A lab-based course that provides a hands-on way to learn about new developments in electrical and computer engineering fields. Topics include technologies or application areas that relate to ongoing design and research activities of faculty and students.

A first-level graduate course covering a topic not normally covered in the graduate course offerings. The topic will usually reflect new developments in the electrical and computer engineering field. Offering is based on student and faculty interests. Prerequisite:  Instructor permission.

This lab provides practical exposure and continuation of the topics covered in the lecture sections of ECE 3250. Topics include principles of measurement and analysis using computerized instrumentation. Co-requisite ECE 3250

A third-level undergraduate course covering a topic not normally covered in the course offerings. The topic usually reflects new developments in the electrical and computer engineering field. Offering is based on student and faculty interests.

Design, analysis and testing of an electrical system to meet specific needs, considering applicable standards, health, safety, welfare, and societal impacts as well as tradeoff and constraint considerations. Semester-long team project develops physical prototype (not simulation). Counts major design experience for students in ECE. Prerequisites (ECE 3430 or ECE 3502 ECR II) AND (ECE 3750 or ECE 2700) AND 4th year standing

Interactions between robots and humans are influenced by form, function and expectations. Quantitative techniques evaluate performance of specific tasks and functions. Qualitative techniques are used to evaluate the interaction and to understand expectations and perceptions of the human side of the interaction.

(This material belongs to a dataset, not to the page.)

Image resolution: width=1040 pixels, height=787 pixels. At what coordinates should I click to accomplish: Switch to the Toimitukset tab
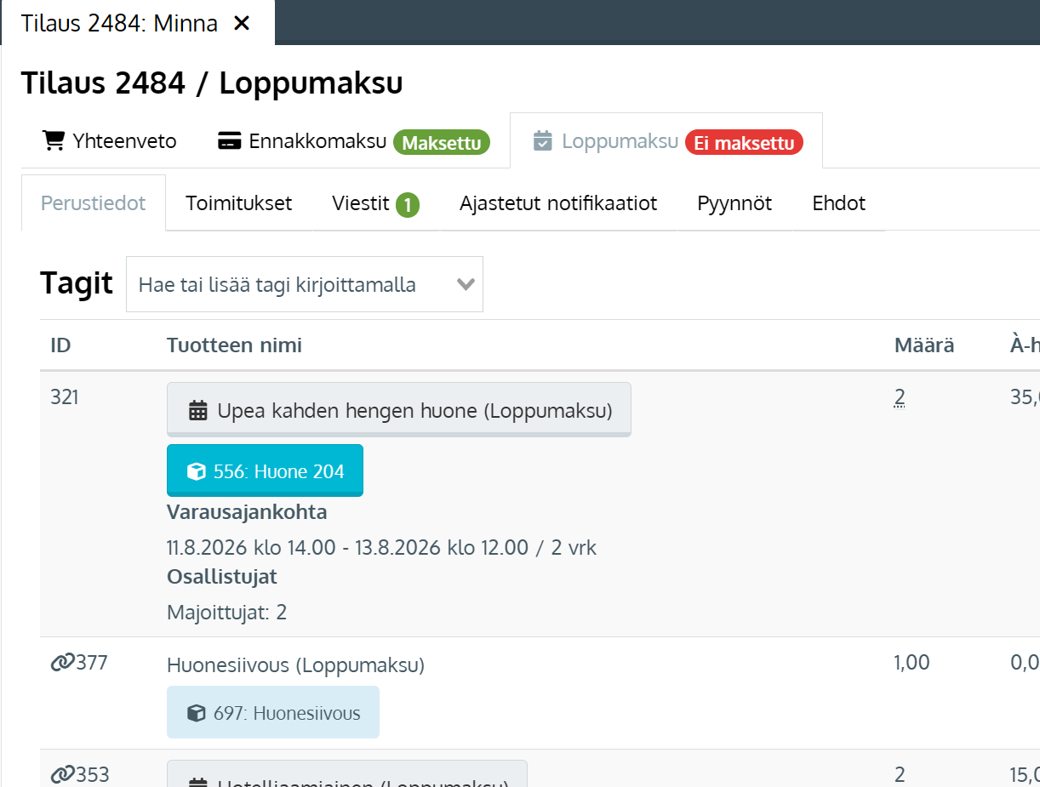click(x=239, y=203)
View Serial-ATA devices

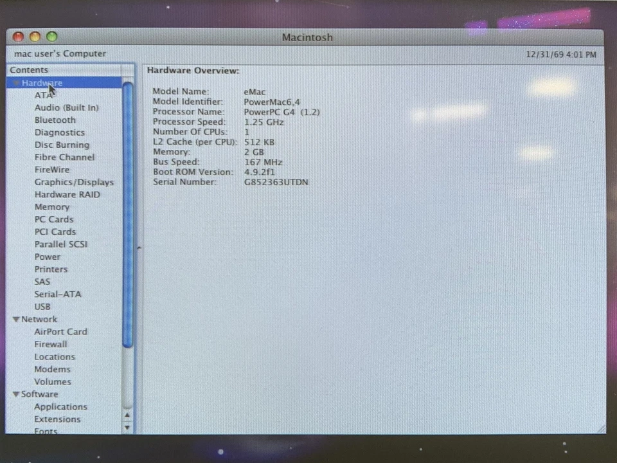tap(58, 294)
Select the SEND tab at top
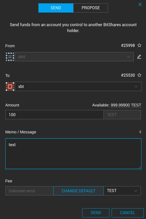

Students use humanoid robots to develop and evaluate interactions within a specific application context.

An applied physics course in electricity and magnetism, with emphasis on the technologies derived from them. An integrated lab component will provide team-based, hands-on examples and reviews of key concepts. Calculus 3 (Multivariable) may be taken concurrently; however, students should be proficient with vectors and calculus, including the chain rule and trigonometric functions. Prerequisite: PHYS 1425 or PHYS 1420, and APMA 1110

Quantum electronics, the study of light and matter interaction, has become the cornerstone in many areas of optical science and technology. This course reviews the principles of lasers then introduces the generalized nonlinear wave equations. This course will cover typical nonlinear effects and their applications in telecommunication, ultrafast laser, quantum computing/information and chemical/bio spectroscopy.  Prerequisite: ECE 3209.

This course explores the intricacies of AI hardware, including the current landscape and anticipating the necessary developments in response to AI's rapid growth and widespread integration across all computing tiers. Through this exploration, you will gain an understanding of both the existing technologies and the future challenges in AI hardware design and implementation. Prerequisites: ECE 2330 or CS 2130. 

Focuses on the techniques for designing and analyzing dependable computer-based systems. Topics include fault models and effects, fault avoidance techniques, hardware redundancy, error detecting and correcting codes, time redundancy, software redundancy, combinatorial reliability modeling, Markov reliability modeling, availability modeling, maintainability, safety modeling, trade-off analysis, design for testability, and the testing of redundant digital systems. Cross-listed as CS 4434. Prerequisite: ECE 3430 or CS 3330 and APMA 3100 or APMA 3110.